Вдруг, тяжело взбегая по закругленной тропе, ведущей вниз, к речке, из теневой глубины появился с диким блеском в глазах, с уже кричавшим, но еще беззвучным ртом, старый, в седых подусниках, слуга Казимир: прибежал с вестью, что из-за ближней излучины, с моста, послышался топот (быстрая деревянная дробь копыт, сразу осекавшаяся), – залог того, что сейчас промчится коляска мягкой дорогой вдоль парка. Федор бросился к ней – между стволами, по мху и чернике – а там, за крайней тропинкой, уже неслись, скользя над уровнем низеньких елок, со стремительностью некоего видения, голова кучера и его васильковые рукава.
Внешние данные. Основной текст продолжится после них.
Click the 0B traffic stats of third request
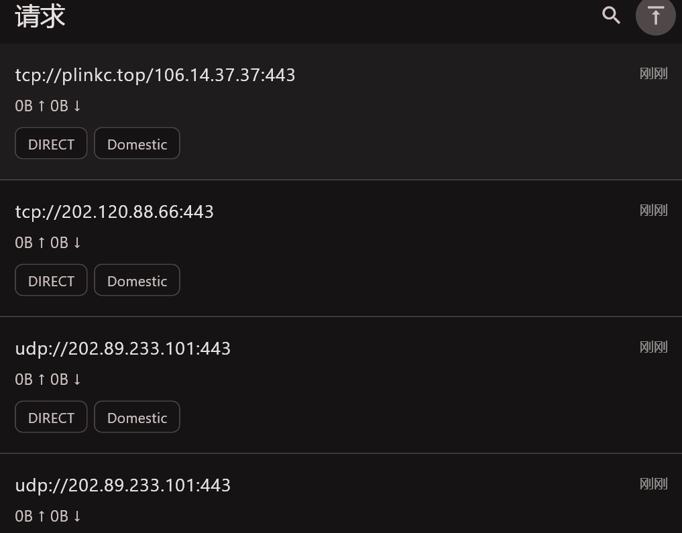Image resolution: width=682 pixels, height=533 pixels. click(48, 379)
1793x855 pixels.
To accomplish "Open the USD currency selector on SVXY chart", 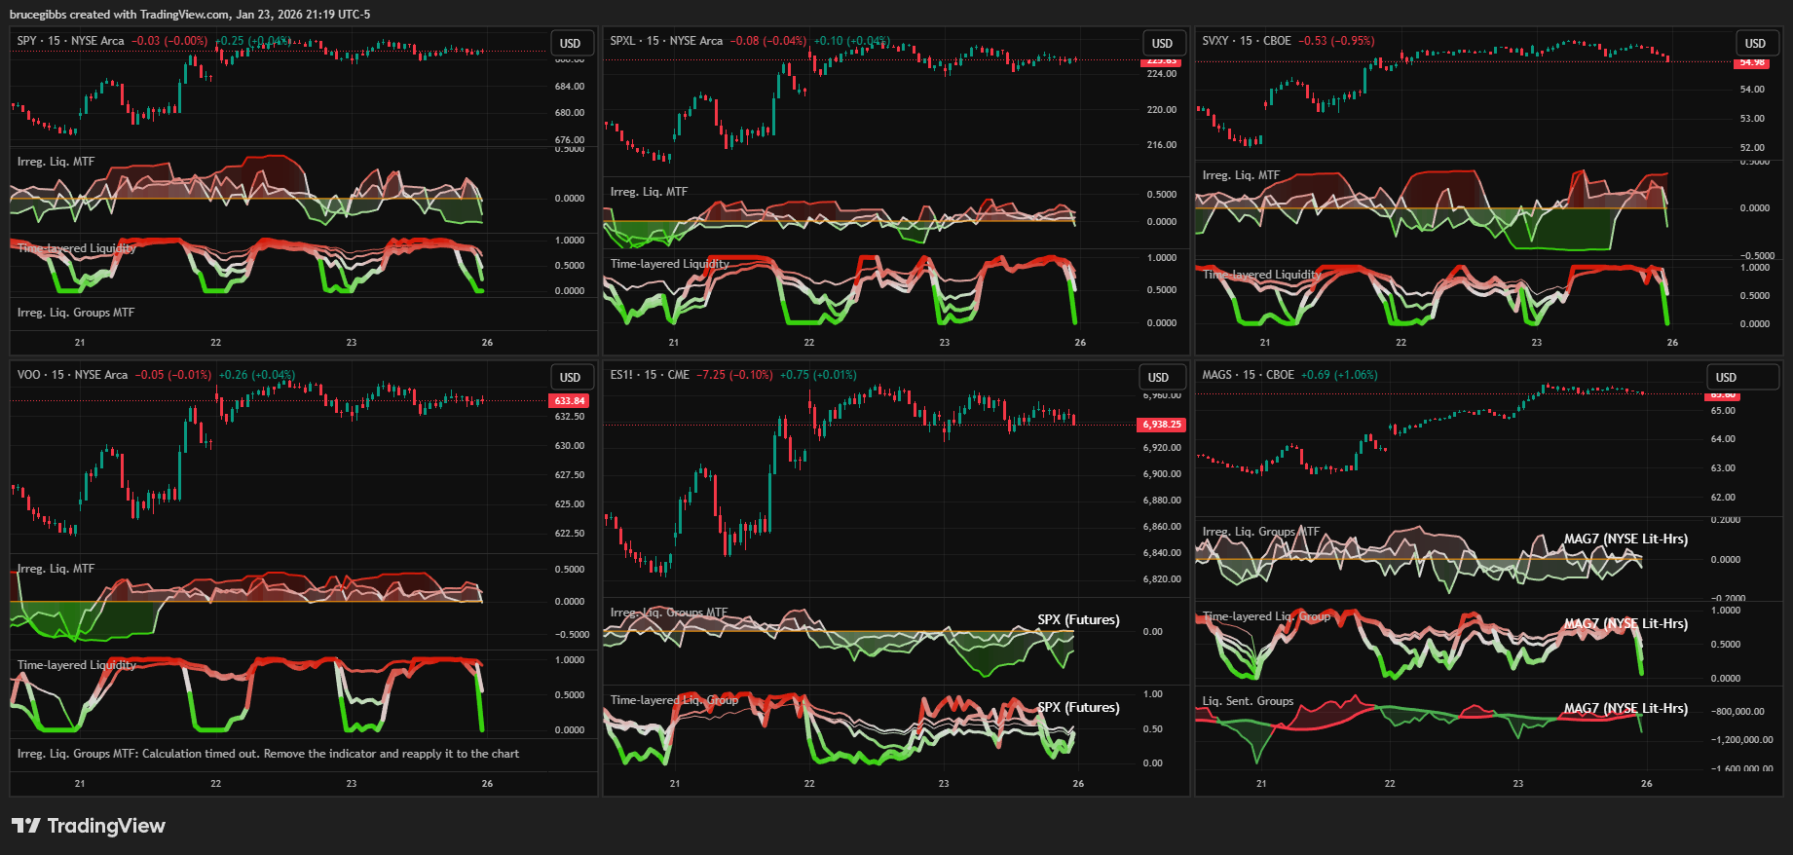I will [1754, 44].
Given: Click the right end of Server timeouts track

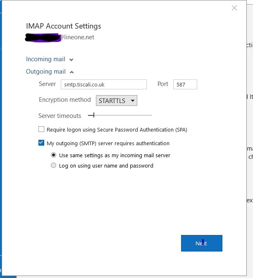Looking at the screenshot, I should [151, 115].
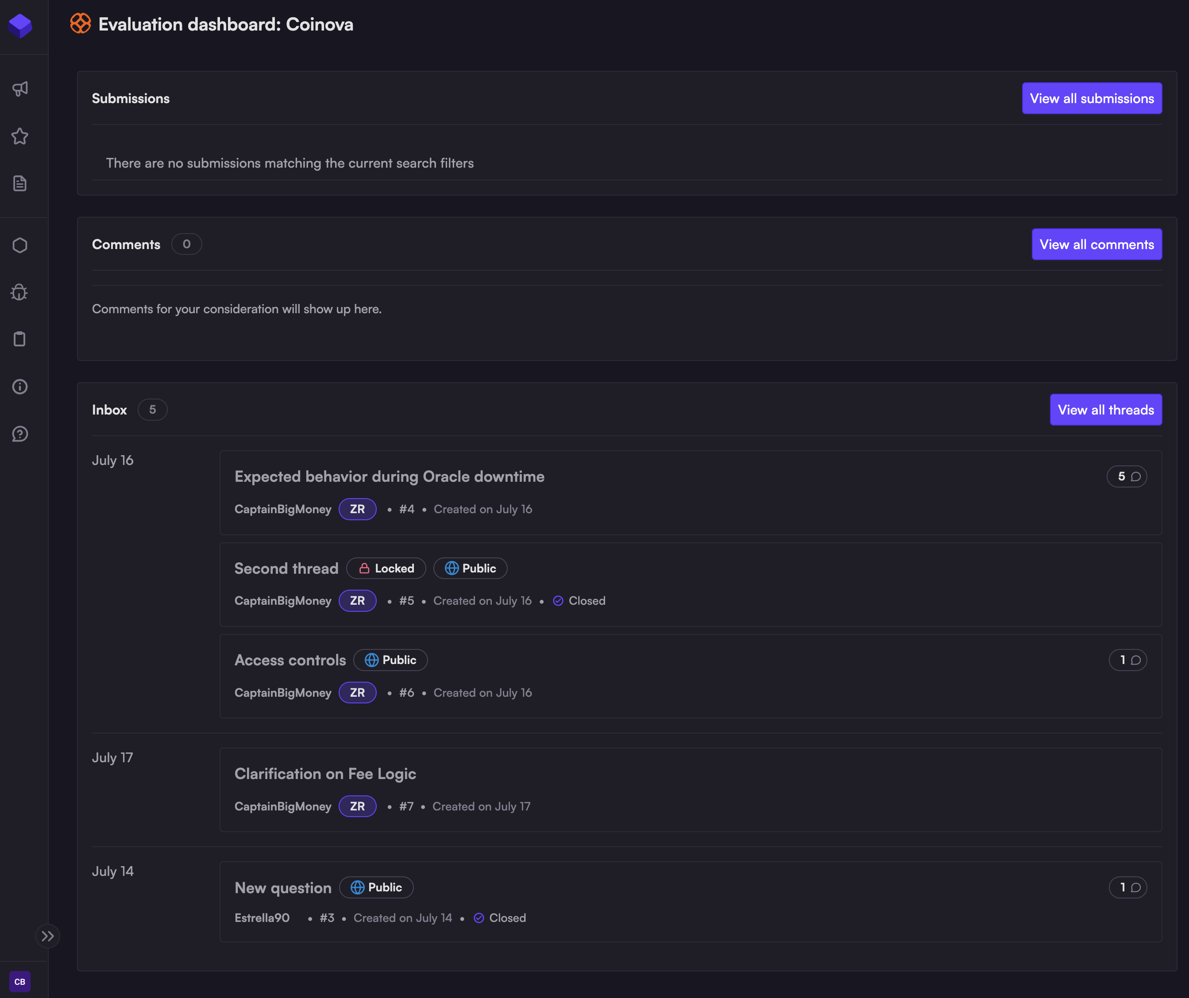Open the star favorites sidebar icon
This screenshot has width=1189, height=998.
[x=20, y=136]
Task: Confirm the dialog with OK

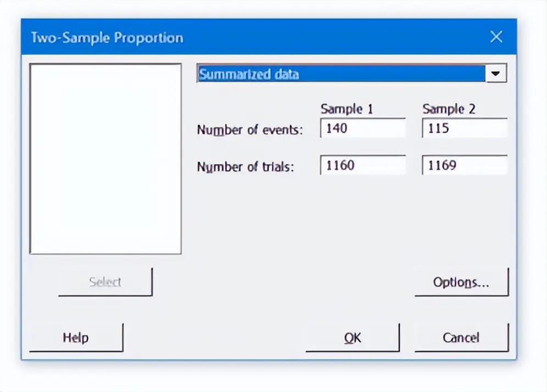Action: coord(353,338)
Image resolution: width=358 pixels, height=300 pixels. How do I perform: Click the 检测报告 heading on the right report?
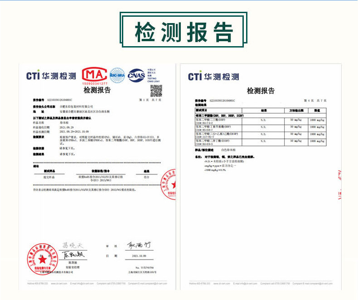coord(261,90)
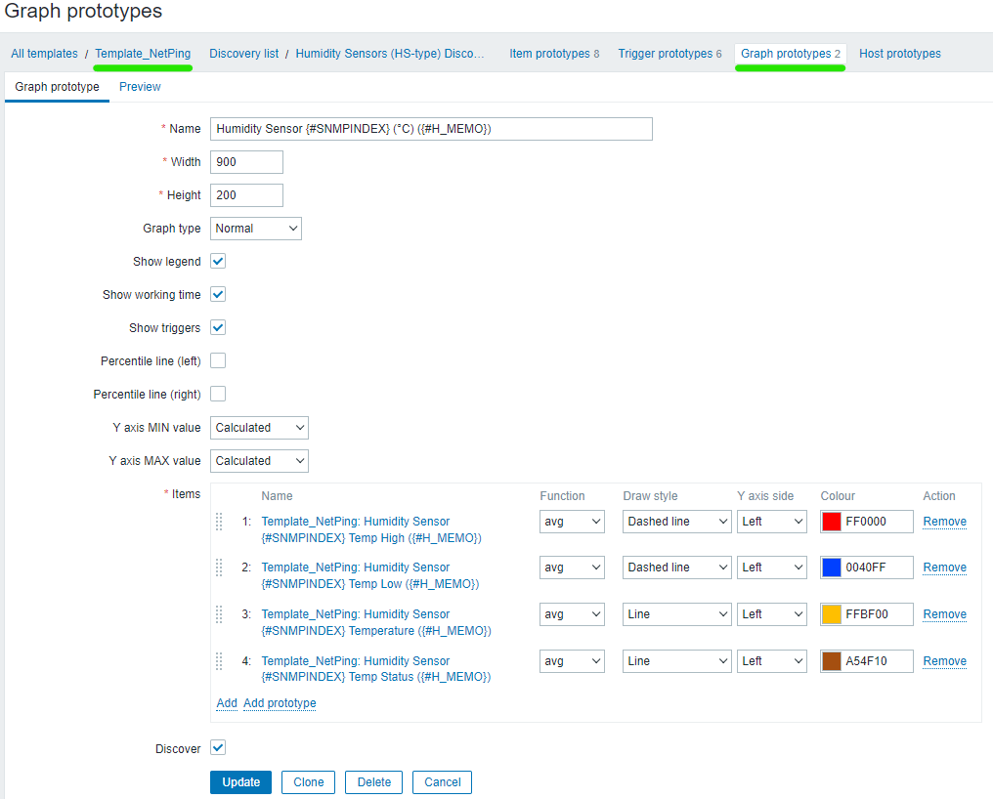Open Trigger prototypes tab
The height and width of the screenshot is (799, 993).
(x=669, y=54)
Он кинулся назад, – и в саду содрогались покинутые качели, а у подъезда стояла порожняя коляска со смятым пледом, поднималась по ступеням мать, волоча за собой дымчатый шарф, – и Таня висела на шее у отца, который, свободной рукой вынув часы, смотрел на них, ибо всегда любил знать, за сколько минут доехал от станции до дому.
В следующем году, занятый научными трудами, он никуда не ездил, а уже весною 1914 года начал подготовлять новую экспедицию в Тибет, вместе с орнитологом Петровым и английским ботаником Россом. Внезапно война с немцами оборвала все это.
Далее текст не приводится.